L’expérience suivante, qui sert de principe à toute l’Harmonie artificielle, met encore cette vérité dans un plus grand jour.

Toutes les fois que deux Sons forts, justes & soutenus, se sont entendre au même instant, il résulte de leur choc un troisieme Son, plus ou moins sensible, à proportion de la simplicité du rapport des deux premiers & de la finesse d’oreille des écoutans.

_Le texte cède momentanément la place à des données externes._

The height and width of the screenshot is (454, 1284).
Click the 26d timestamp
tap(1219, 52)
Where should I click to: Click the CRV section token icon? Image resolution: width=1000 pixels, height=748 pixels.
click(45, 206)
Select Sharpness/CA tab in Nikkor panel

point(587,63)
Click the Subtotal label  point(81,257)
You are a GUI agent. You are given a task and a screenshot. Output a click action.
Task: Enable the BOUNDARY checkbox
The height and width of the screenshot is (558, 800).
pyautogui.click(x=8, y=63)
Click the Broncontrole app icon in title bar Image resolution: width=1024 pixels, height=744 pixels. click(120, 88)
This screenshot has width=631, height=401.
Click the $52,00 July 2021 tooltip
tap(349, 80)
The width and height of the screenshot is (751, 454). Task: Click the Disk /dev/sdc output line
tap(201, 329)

Pour rendre cette expérience aussi sensible qu’il est possible, il faut placer deux Hautbois bien d’accord à quelques pas d’Intervalle, & se mettre entre deux, à égale distance de l’un & de l’autre. À défaut de Hautbois, on peut prendre deux Violons, qui, bien que le Son en soit moins fort, peuvent, en touchant avec forcé & justesse, suffire pour faire distinguer le troisieme Son.

La production de ce troisieme Son, par chacune de nos Consonnances, est telle que la montre la Table, (Pl. I, Fig. 8.) & l’on peut la poursuivre au-delà des Consonnances, par tous les Intervalles représentés par les aliquotes d l’Unité.

L’Octave n’en donne aucun, & c’est le seul Intervalle excepté.

La Quinte donne l’Unisson du Son grave, Unisson qu’avec de l’attention l’on ne laissé pas de distinguer.